→ TASK STATEMENT: Once the line with "This screenshot has width=1200, height=675." is found, repeat it and all later lines exactly through the end of the listing below, with the pictures left out.

[TASK DATA — start]

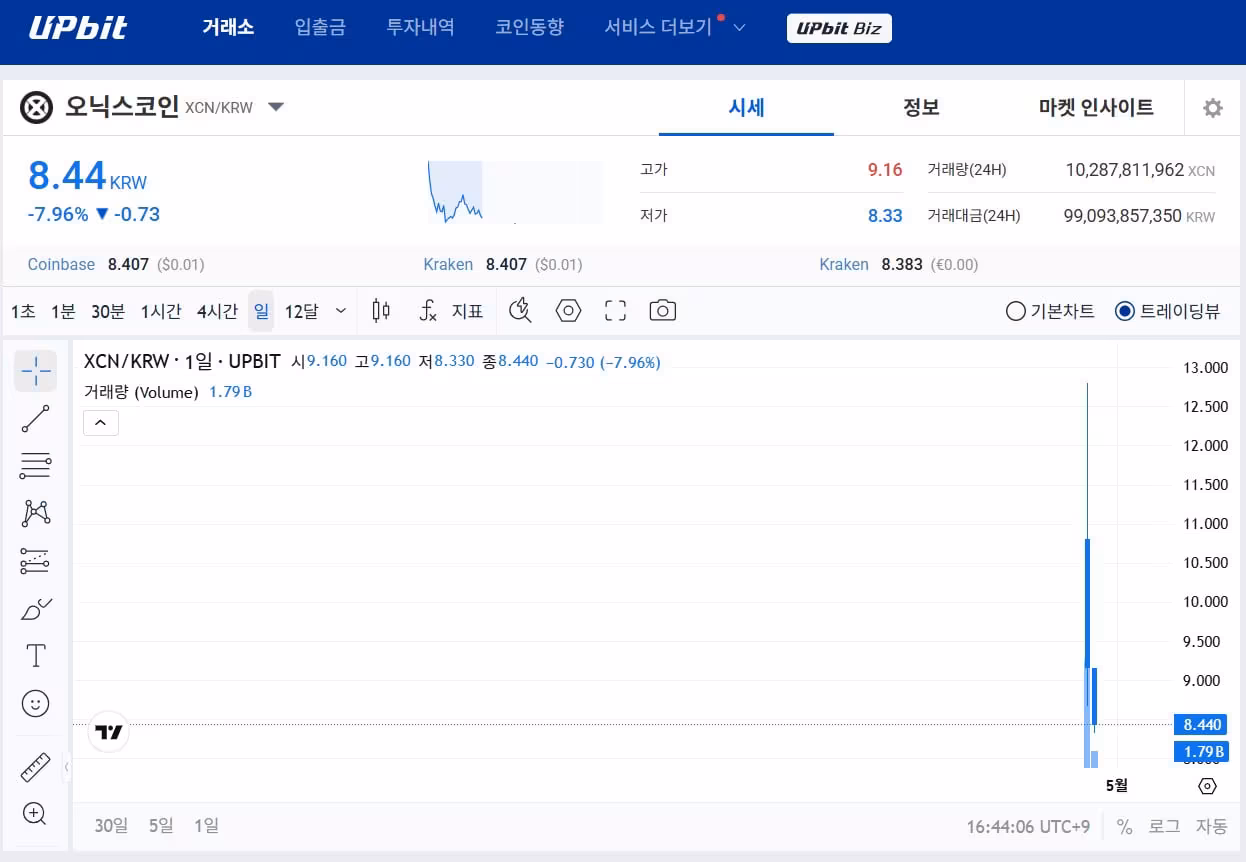Switch to the 정보 tab

click(x=920, y=107)
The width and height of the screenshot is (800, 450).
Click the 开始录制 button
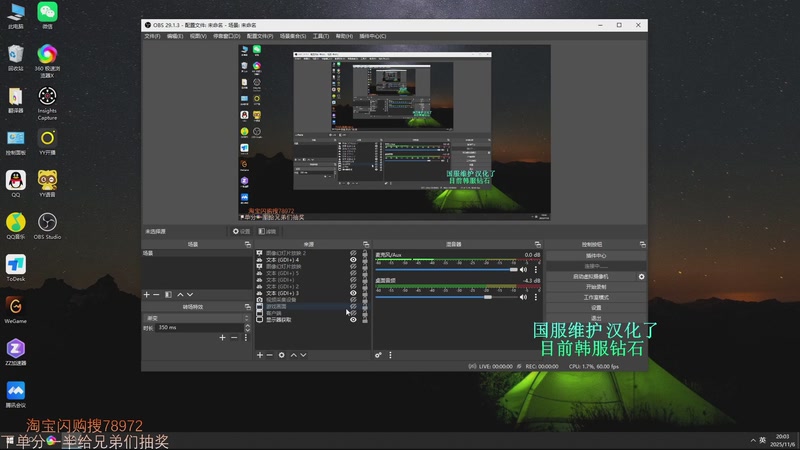(596, 287)
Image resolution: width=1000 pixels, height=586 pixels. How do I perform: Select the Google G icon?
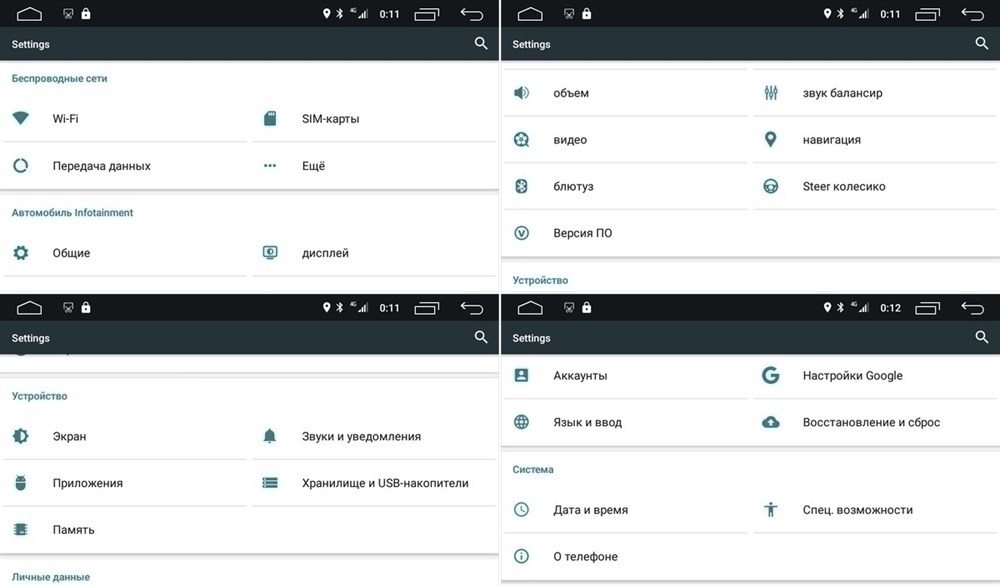click(771, 376)
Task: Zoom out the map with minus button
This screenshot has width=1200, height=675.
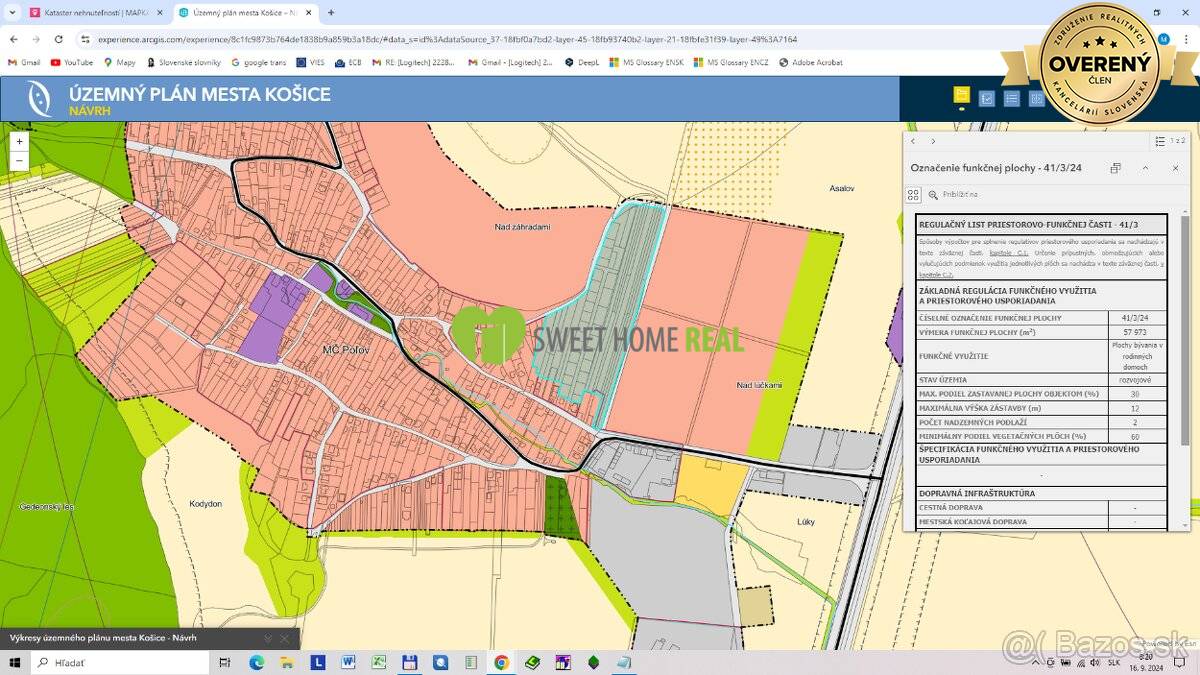Action: [x=19, y=161]
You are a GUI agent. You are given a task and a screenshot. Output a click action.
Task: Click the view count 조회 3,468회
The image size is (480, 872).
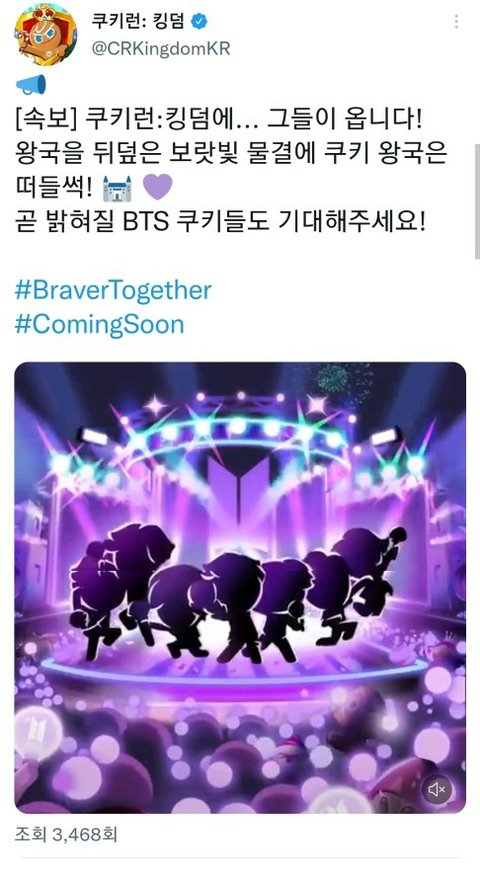click(x=66, y=834)
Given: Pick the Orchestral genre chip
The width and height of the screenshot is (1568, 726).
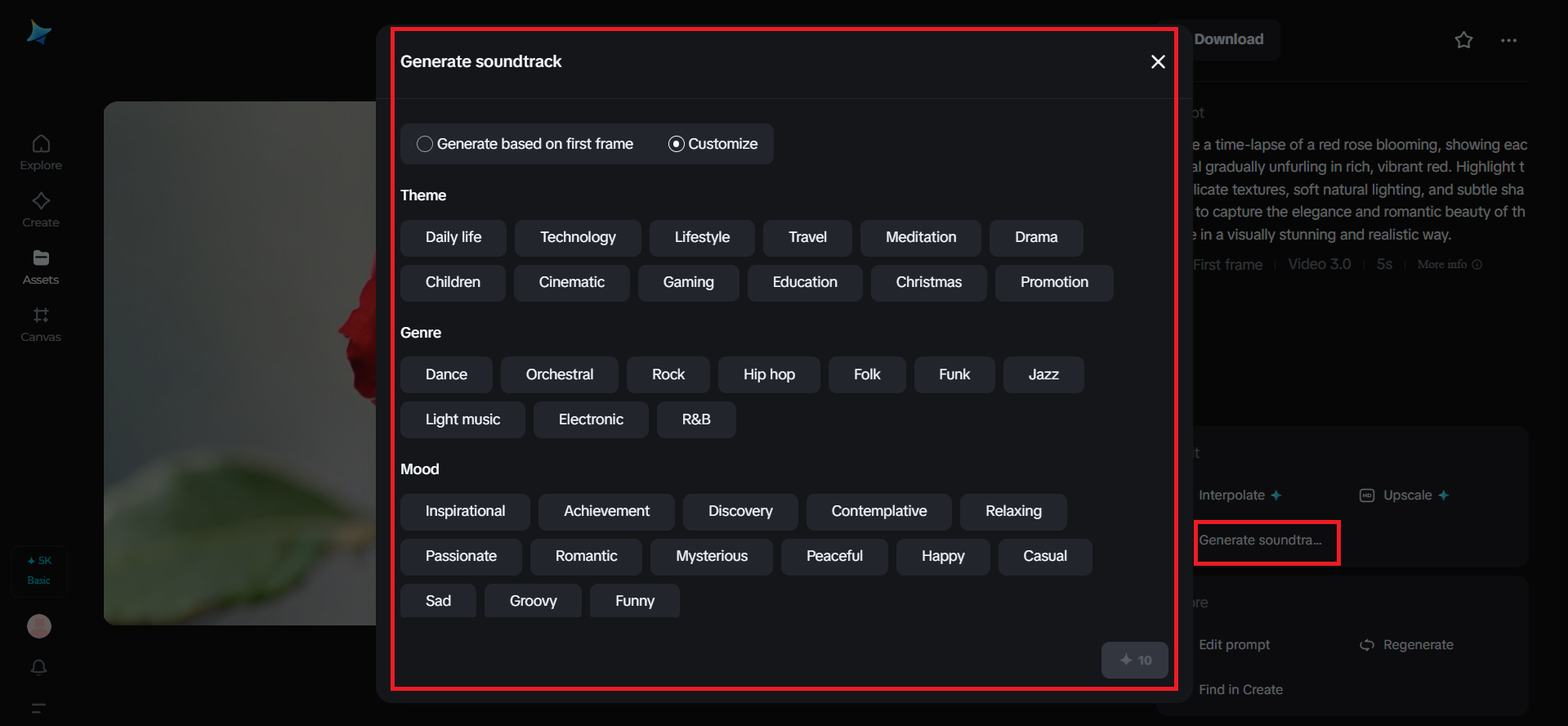Looking at the screenshot, I should 560,375.
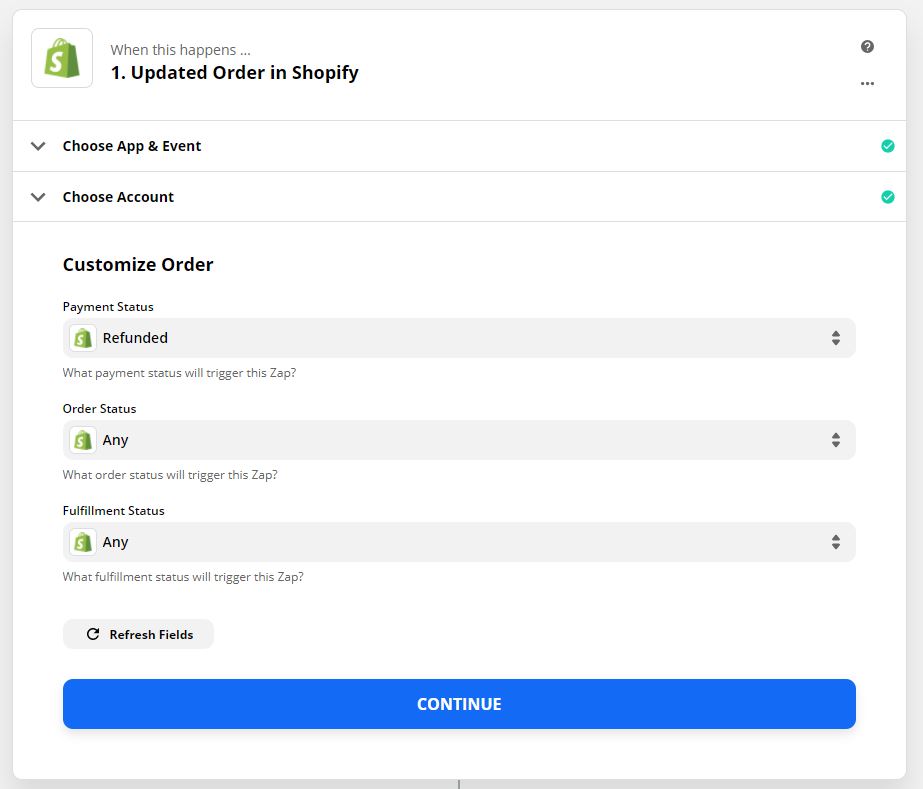This screenshot has width=923, height=789.
Task: Click Shopify icon in Fulfillment Status field
Action: point(83,542)
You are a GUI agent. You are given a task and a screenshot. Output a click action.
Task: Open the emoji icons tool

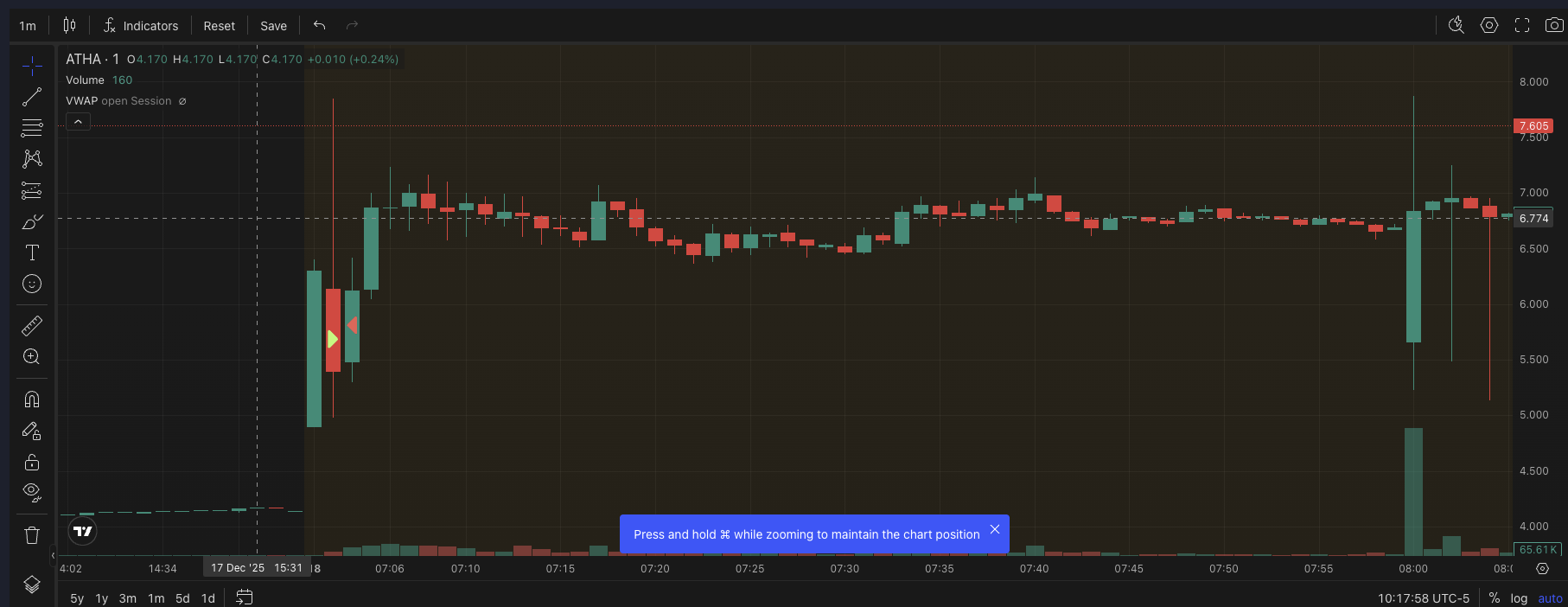pyautogui.click(x=32, y=284)
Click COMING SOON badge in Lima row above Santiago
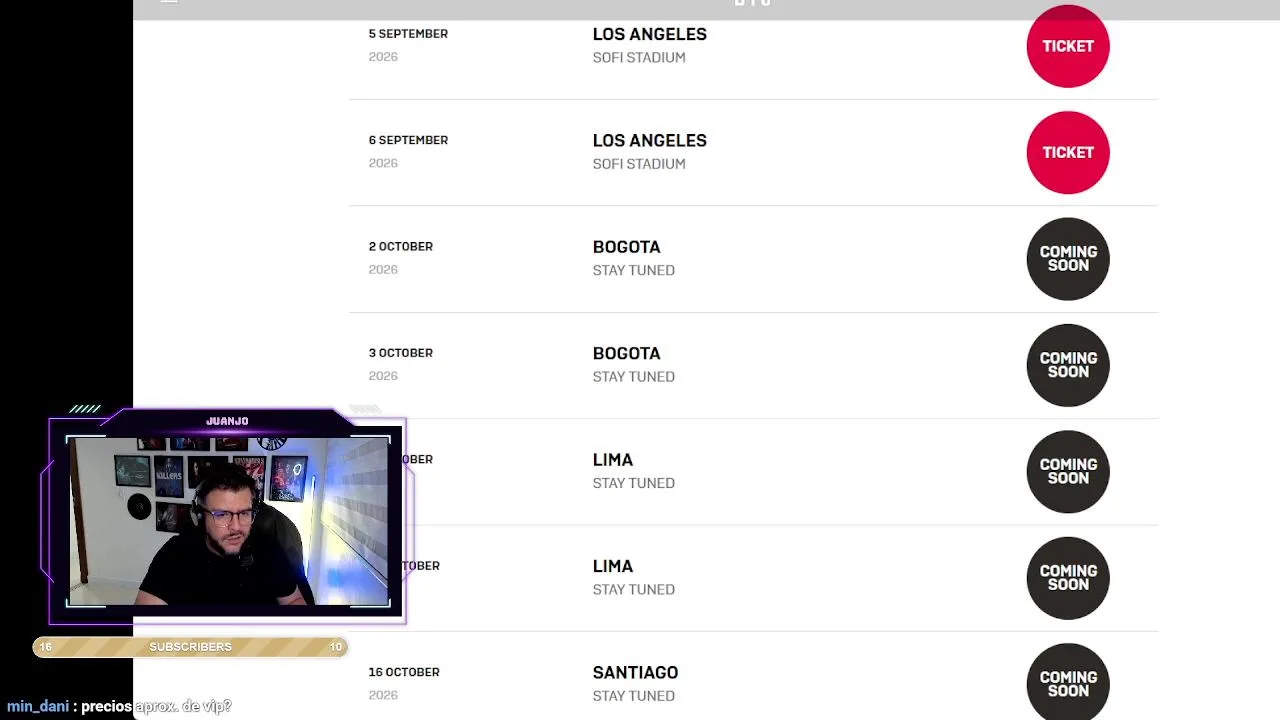1280x720 pixels. point(1067,577)
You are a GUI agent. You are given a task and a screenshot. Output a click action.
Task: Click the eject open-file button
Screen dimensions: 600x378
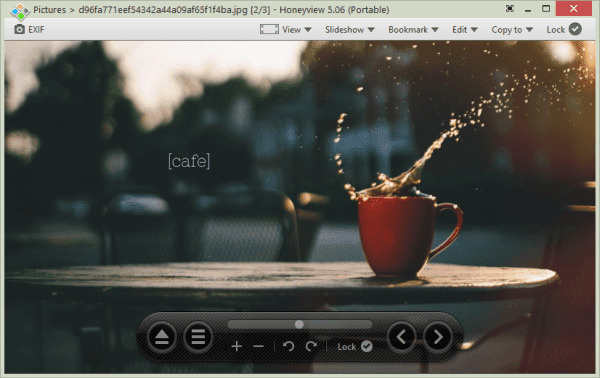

[TASK DATA — finish]

→ REPLY:
This screenshot has width=1200, height=675.
Action: [x=19, y=161]
You are a GUI agent. You are given a task and a screenshot. Output a click action.
Task: Click the view count 조회 3,468회
The image size is (480, 872).
click(x=66, y=834)
Given: Pick the Orchestral genre chip
The width and height of the screenshot is (1568, 726).
Looking at the screenshot, I should 560,375.
This screenshot has width=923, height=789.
Task: Click Shopify icon in Fulfillment Status field
Action: point(83,542)
You are a GUI agent. You are given a task and a screenshot. Output a click action.
Task: Open the emoji icons tool

pyautogui.click(x=32, y=284)
Click COMING SOON badge in Lima row above Santiago
1280x720 pixels. point(1067,577)
You are a GUI agent. You are given a task and a screenshot. Output a click action.
Task: Click the eject open-file button
Screen dimensions: 600x378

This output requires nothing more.